Finding the features used in a lasso model-CodePudding

I am using the diabetes dataset from sklearn.

from sklearn.datasets import load_diabetes 
from sklearn.model_selection import train_test_split
 
diabetes = load_diabetes()
X_train, X_test, y_train, y_test = train_test_split(diabetes['data'], diabetes['target'], random_state=263)

from sklearn.linear_model import Lasso

lasso = Lasso().fit(X_train, y_train)
 
import numpy as np 

np.sum(lasso.coef_ != 0)

I split the dataset then train my Lasso model using the training datasets. My last print statement returns how many features the model uses.

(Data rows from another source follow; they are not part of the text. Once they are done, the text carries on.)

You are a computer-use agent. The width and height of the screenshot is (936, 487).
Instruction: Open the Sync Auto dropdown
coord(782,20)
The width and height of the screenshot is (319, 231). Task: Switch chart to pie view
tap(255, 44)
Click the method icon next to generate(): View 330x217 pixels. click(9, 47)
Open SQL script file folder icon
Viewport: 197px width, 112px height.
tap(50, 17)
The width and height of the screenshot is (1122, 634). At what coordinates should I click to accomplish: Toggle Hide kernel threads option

How can i define the names of these features in sklearn/ Python?

CodePudding user response：

You can get the feature names of the diabetes dataset using diabetes['feature_names']. After that you can extract the names of the selected features (i.e. the ones with estimated coefficient different from zero) as follows:

import numpy as np
from sklearn.datasets import load_diabetes
from sklearn.linear_model import Lasso
from sklearn.model_selection import train_test_split

diabetes = load_diabetes()
X_train, X_test, y_train, y_test = train_test_split(diabetes['data'], diabetes['target'], random_state=263)
lasso = Lasso().fit(X_train, y_train)

names = diabetes['feature_names']
print(names)
# ['age', 'sex', 'bmi', 'bp', 's1', 's2', 's3', 's4', 's5', 's6']

print(np.sum(lasso.coef_ != 0))
# 2

print([names[i] for i in range(len(names)) if lasso.coef_[i] != 0])
# ['bmi', 's5']

CodePudding user response：

You can use:

lasso.feature_names_in_

Reference: feature_names_in_

It is a faily new attribute, so please check if your sklearn library is updated. You can do it with:

import sklearn
sklearn.__version__